**STATED PROBLEM:** Duplicate the passage of the Dredg profile from "Seeing how the" up to and including "see the video.)", word for word.

---- GIVEN TEXT

Sitting across from Dino Campanella, it’s hard not to wonder what drives the stout 32-year-old. Eyes darting around the interior of a taqueria in Campbell, California, just around the corner from where he lives, it seems like he’d rather be anywhere else in the world right now besides sharing a booth with a stranger talking about, ugh, the creative process.
Seeing how the video shoot for the single “Upon Returning” ran till 3:00 this morning up in San Francisco, it could just be a simple case of sleep deprivation. The details are vague but during the shoot, Campanella and the other members of Dredg – Drew Roulette (bass), Gavin Hayes (vocals), and Mark Engles (guitar) – were at one point submerged in a freezing pool of water with a psychedelic swirl of colors enveloping them (you kinda have to see the video.)
After a few gulps of Jarritos soda while waiting on the enchilada plate, Campanella seems to remember why he’s here. “It’s weird,” he says. “When I play drums live, and when we’re writing, I tend to maybe do too much. Sometimes it’s just to keep myself entertained.”
He’s talking about how he evolved as the band’s drummer-keyboardist. If you’ve been to a Dredg show, you’ve seen the former pianist tapping out a melody on a keyboard to the left of his throne – oftentimes while still playing the drums. The setup has its roots in the Catch Without Arms sessions, when Campanella brought his keyboard into the studio, mostly as a compositional tool if he needed to write a hook on the spot. It eventually became so integral to the sessions he decided to bring it on stage. “It’s not like we wrote these songs and did some keyboard overdubs in the studio and then said, ’How are we going do this live?’ ’Well, I guess I’ll play both … I’ll split it up.’”
You’re not likely to be aware of, or even care about, this musical dualism while listening to Chuckles And Mr. Squeezy, a soft-bomb of cosmic sweetness and light. It’s a new aesthetic and a new attitude that resulted from Dredg’s exasperation with being a semi-improvisational band too pop-oriented for the jam-band circuit and not frat-boy enough for the Sublime/311 crowd. It also has to do with the production work from Dan The Automator (Gorillaz, Dr. Octagon, Handsome Boy Modeling School), one of the West Coast’s most respected hip-hop producers.
“Dan is the type of guy who doesn’t care at all about what kind of studio it is,” Campanella explains. “As long as it has six mikes for the drums he will make it work. He’s not into the polished, perfect-sounding drums; he’s into the garage-sounding drums, old-sounding drums. We did all these songs on our laptops at home while Dan was in Seattle. That’s why a lot of it was electronic beat—driven, but we knew it would be that way anyway because Dan was doing it.”

--------
---- ENTRIES PROVIDED

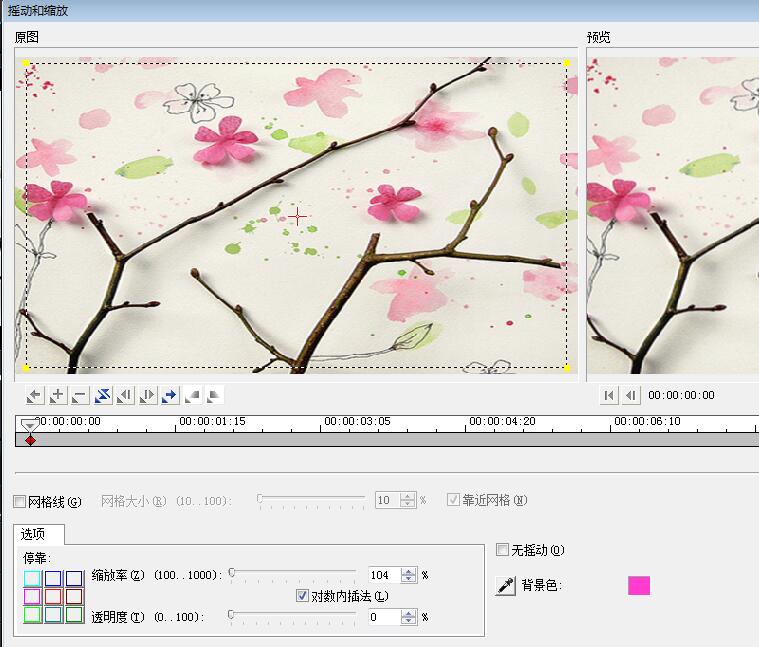The width and height of the screenshot is (759, 647).
Task: Uncheck the 对数内插法 checkbox
Action: click(x=303, y=596)
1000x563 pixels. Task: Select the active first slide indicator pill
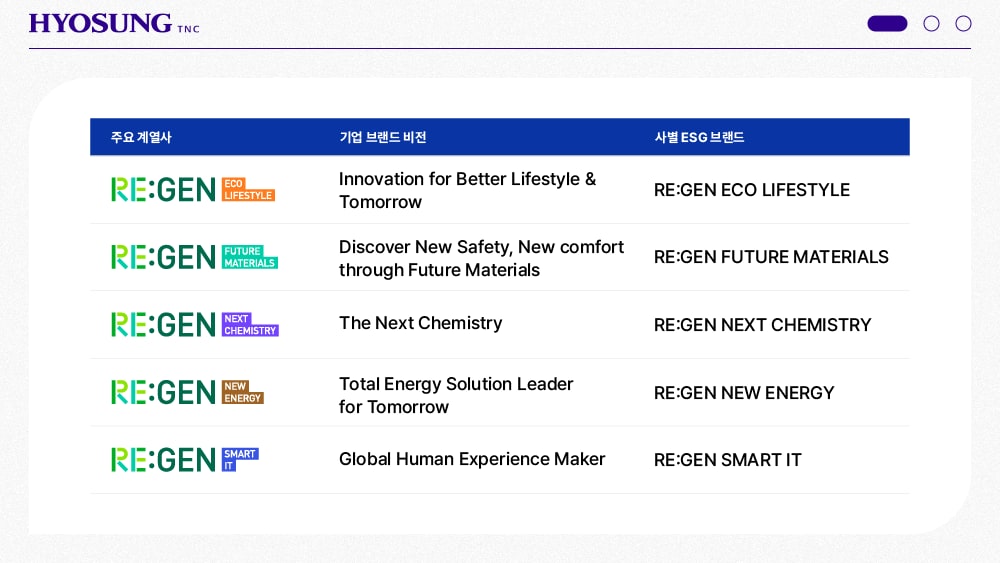[887, 24]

--------

**RIGHT ANSWER:**
Seeing how the video shoot for the single “Upon Returning” ran till 3:00 this morning up in San Francisco, it could just be a simple case of sleep deprivation. The details are vague but during the shoot, Campanella and the other members of Dredg – Drew Roulette (bass), Gavin Hayes (vocals), and Mark Engles (guitar) – were at one point submerged in a freezing pool of water with a psychedelic swirl of colors enveloping them (you kinda have to see the video.)